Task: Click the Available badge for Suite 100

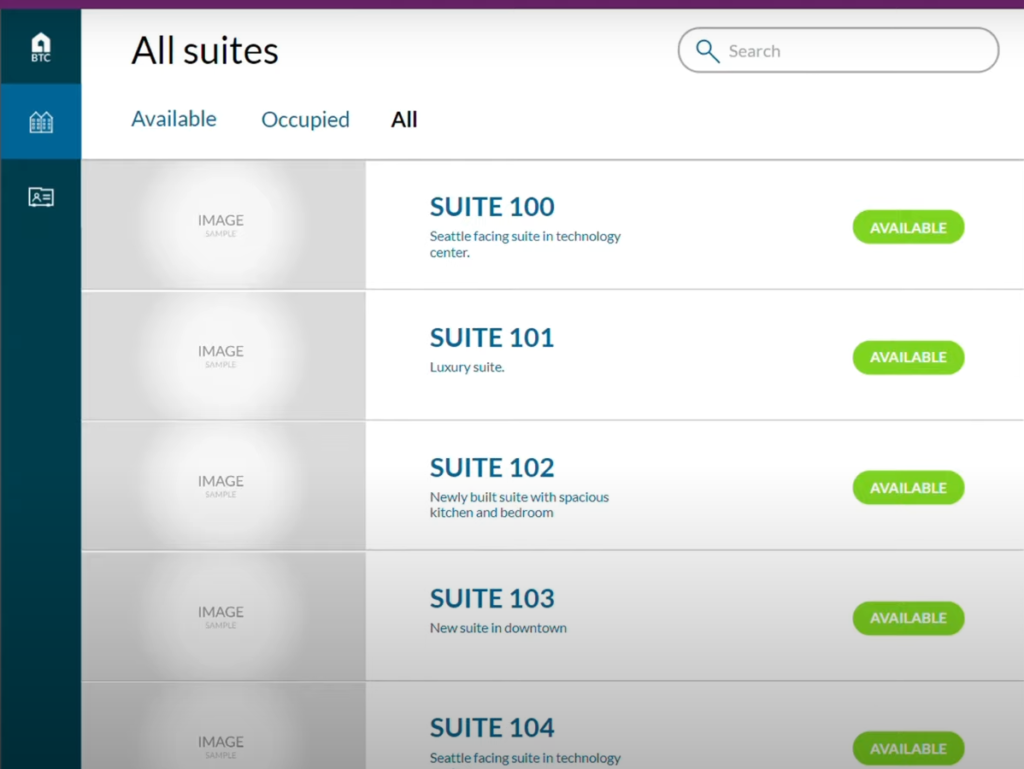Action: [x=908, y=227]
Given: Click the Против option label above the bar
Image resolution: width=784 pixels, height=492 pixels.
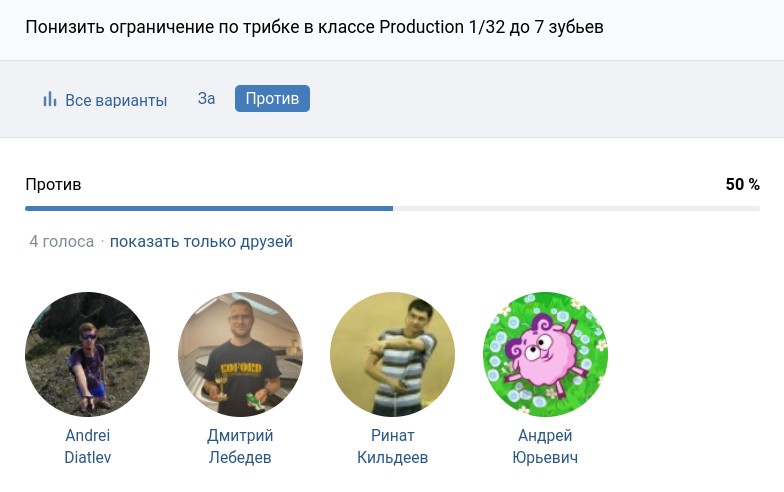Looking at the screenshot, I should click(53, 184).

++++

> [Required action] Repeat all of the entries above word for word and omit the pictures.

> [Your response]
Task: Click the Available badge for Suite 100

Action: [x=908, y=227]
Given: Click the Против option label above the bar
Image resolution: width=784 pixels, height=492 pixels.
Looking at the screenshot, I should click(53, 184).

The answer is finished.